“Eunuch or slave girl?” George asked.
“Slave
lady,
man. Slave woman, slave
grandma.
It was that old broad, Fatima.”
Mills hadn’t told Bufesqueu about his experience in the harem. He didn’t want to be needled. In
his
place, Bufesqueu would have said, if he’d had
his
opportunities …
“Fatima?” George said. “Wasn’t she surprised to find out that, you know, you still have your balls?”
“The way
I
went at her? I think she was surprised I only have two.”
“She didn’t want to show you off?”
“Show me off? Maybe. If the whore could charge money.”
“Hey,” Bufesqueu said a day or two later, “I may have to borrow more of that bribegold.”
Which he was willing to let him have though Bufesqueu could not have said what use Fatima could have made of money.
They lived, all of them, in a closed shop.
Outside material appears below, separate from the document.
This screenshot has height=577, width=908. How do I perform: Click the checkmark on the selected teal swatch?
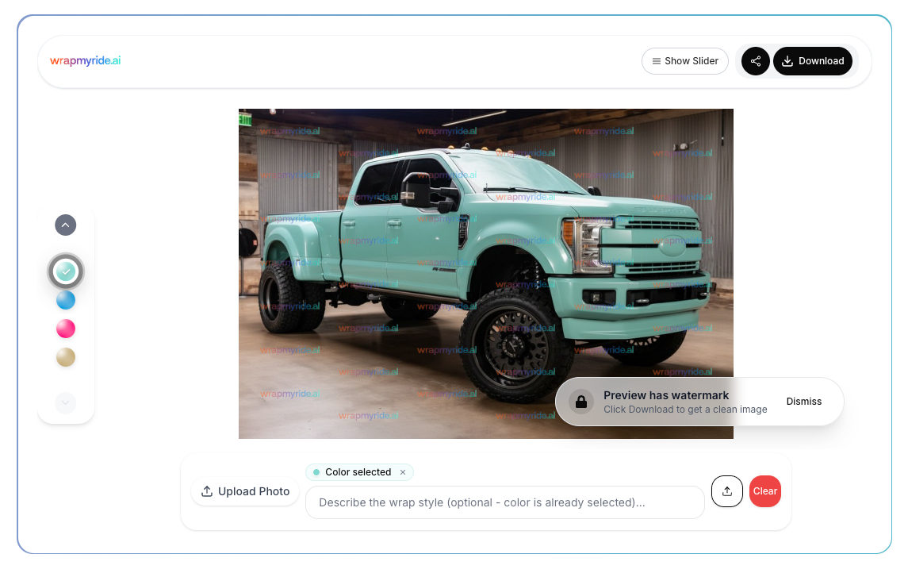(66, 271)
Only the Chief Eunuch was free to come and go as he pleased. Even the guards at the gate, though Bufesqueu and Mills were so preoccupied at the time neither had noticed, were shackled and attached by long chains to the gates they guarded. A harem girl might leave the grounds of the seraglio but only to go to the Sultan’s bedroom and she had to be escorted there by a eunuch through a passageway that led from the Valide Sultan’s house to Yildiz Palace.
So not only was it a closed shop, it was also a sealed one.
Though they had the run of the grounds now and could go almost anywhere they wished. Mills liked to hang about the extensive stables. With the Chief Eunuch’s permission he was sometimes allowed to exercise the horses and, on occasion, even to hitch them up to the elaborate, exotic vehicles he had only read about until now.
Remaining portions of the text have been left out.